Book After Democracy

    Book Details:
  • Author : Zizi Papacharissi
  • Publisher : Yale University Press
  • Release : 2021-02-09
  • ISBN : 030025864X
  • Pages : 177 pages

Download or read book After Democracy written by Zizi Papacharissi and published by Yale University Press. This book was released on 2021-02-09 with total page 177 pages. Available in PDF, EPUB and Kindle. Book excerpt: What do ordinary citizens really want from their governments? Democracy has long been considered an ideal state of governance. What if it’s not? Perhaps it is not the end goal but, rather, a transition stage to something better. Drawing on original interviews conducted with citizens of more than thirty countries, Zizi Papacharissi explores what democracy is, what it means to be a citizen, and what can be done to enhance governance.

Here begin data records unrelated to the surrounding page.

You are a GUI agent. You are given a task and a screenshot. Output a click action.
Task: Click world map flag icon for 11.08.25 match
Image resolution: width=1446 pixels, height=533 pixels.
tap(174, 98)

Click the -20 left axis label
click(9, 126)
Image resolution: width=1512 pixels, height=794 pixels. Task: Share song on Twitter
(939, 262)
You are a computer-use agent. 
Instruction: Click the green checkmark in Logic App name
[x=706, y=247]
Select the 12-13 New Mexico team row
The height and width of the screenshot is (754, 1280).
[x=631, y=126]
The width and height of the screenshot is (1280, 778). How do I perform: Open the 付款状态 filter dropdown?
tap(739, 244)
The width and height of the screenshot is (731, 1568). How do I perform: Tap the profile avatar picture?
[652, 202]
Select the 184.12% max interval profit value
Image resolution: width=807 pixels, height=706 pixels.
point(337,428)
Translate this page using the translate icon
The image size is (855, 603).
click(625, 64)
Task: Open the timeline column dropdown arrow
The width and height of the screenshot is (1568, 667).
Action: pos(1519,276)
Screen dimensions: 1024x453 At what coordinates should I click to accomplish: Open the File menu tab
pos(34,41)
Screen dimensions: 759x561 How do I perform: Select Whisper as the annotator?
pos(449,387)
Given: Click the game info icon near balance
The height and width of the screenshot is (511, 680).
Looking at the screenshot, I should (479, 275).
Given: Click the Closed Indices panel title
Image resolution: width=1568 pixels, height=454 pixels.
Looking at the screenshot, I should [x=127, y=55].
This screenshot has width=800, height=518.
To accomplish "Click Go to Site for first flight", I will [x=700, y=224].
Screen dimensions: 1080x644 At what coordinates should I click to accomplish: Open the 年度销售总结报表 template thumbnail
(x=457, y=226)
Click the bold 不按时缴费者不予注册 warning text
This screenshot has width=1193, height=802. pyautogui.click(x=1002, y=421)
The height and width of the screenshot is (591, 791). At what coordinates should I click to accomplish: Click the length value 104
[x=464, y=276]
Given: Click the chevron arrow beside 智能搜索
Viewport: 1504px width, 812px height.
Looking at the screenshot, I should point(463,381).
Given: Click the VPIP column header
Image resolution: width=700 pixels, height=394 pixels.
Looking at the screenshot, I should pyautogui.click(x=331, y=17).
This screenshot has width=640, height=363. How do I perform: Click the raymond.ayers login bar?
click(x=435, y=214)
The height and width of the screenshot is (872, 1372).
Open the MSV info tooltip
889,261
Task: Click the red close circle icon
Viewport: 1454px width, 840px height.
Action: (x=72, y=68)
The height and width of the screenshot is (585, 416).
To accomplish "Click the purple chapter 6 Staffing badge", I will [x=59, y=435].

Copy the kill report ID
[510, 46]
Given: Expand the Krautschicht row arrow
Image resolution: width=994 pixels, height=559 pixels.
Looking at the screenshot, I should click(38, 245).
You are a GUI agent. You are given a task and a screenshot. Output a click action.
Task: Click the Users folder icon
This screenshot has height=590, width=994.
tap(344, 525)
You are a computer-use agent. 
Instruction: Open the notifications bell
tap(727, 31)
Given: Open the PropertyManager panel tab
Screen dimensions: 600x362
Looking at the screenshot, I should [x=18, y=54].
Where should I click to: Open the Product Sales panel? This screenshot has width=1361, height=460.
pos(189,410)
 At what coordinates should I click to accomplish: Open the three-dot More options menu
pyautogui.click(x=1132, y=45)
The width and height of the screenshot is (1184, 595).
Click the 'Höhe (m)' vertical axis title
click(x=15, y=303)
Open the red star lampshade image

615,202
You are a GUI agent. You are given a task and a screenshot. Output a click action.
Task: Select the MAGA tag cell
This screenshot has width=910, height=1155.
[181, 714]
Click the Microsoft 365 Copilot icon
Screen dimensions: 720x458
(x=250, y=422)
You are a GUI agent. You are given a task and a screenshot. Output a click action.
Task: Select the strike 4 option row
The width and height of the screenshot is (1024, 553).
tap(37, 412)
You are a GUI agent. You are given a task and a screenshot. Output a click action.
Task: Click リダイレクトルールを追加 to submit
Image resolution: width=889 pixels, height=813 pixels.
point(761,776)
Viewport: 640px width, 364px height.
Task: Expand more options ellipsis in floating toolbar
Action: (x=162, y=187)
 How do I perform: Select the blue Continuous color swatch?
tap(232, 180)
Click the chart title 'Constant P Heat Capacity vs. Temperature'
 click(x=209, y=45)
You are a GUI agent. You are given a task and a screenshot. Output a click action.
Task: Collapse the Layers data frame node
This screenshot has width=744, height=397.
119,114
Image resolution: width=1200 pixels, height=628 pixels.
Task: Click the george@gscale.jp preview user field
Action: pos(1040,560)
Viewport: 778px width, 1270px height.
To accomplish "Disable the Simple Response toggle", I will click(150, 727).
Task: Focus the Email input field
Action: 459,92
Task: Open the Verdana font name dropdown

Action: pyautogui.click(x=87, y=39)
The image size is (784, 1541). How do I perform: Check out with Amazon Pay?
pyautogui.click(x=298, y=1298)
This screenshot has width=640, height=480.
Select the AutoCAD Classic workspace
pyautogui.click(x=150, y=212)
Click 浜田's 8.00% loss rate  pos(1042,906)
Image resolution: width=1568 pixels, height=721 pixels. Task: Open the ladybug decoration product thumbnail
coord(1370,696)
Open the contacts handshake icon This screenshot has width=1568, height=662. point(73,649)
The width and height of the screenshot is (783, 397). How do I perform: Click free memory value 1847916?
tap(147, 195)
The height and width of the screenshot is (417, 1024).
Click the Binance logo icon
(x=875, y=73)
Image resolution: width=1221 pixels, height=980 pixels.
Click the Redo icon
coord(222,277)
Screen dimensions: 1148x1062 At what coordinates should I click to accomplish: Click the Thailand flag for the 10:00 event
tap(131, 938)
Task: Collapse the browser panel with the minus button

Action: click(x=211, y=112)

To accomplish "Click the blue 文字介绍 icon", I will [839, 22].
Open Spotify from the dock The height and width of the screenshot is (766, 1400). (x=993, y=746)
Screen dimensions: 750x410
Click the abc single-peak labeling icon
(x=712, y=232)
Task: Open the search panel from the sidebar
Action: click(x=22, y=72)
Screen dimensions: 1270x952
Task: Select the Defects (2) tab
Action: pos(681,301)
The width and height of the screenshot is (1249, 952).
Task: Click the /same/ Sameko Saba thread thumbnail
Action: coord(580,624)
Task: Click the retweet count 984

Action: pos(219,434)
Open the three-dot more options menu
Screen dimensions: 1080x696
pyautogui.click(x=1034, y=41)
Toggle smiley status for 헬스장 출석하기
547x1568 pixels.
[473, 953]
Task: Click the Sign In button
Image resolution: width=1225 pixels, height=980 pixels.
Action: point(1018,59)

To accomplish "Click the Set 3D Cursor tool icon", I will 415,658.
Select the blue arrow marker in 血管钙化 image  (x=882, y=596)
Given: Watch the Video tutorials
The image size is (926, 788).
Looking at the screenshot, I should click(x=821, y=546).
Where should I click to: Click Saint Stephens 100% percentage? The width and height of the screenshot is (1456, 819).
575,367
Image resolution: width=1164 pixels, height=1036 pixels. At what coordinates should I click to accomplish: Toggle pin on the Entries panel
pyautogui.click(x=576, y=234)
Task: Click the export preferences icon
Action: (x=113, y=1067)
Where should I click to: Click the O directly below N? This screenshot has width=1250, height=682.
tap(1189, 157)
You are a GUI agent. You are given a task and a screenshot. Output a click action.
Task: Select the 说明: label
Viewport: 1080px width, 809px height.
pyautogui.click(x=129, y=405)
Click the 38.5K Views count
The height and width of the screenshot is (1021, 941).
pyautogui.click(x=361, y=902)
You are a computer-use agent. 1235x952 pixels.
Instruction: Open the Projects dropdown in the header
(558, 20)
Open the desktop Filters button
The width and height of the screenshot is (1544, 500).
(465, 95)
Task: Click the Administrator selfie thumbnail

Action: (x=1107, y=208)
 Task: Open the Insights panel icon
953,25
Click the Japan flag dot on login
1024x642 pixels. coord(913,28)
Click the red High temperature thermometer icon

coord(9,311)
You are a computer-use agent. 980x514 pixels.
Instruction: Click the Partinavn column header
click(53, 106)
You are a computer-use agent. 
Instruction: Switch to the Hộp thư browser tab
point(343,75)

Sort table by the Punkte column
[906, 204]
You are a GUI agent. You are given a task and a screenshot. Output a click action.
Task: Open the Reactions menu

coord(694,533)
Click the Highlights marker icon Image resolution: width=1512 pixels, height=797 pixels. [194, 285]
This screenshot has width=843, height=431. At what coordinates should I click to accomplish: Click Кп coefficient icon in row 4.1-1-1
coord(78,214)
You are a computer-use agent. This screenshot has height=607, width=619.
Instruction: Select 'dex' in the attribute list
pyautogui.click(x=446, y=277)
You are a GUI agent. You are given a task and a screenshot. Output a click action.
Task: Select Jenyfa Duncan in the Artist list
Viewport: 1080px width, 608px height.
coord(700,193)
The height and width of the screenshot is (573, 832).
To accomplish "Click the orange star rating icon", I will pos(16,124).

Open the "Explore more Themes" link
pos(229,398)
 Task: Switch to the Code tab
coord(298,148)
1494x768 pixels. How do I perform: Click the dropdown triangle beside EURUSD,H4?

As she probes the ways governments can better serve their citizens and evolve in positive ways, Papacharissi gives a voice to everyday people, whose ideas and experiences of capitalism, media, and education can help shape future governing practices. This book expands on the well-known difficulties of realizing the intimacy of democracy in a global world—the “democratic paradox”—and presents a concrete vision of how communications technologies can be harnessed to implement representative equality, information equality, and civic literacy.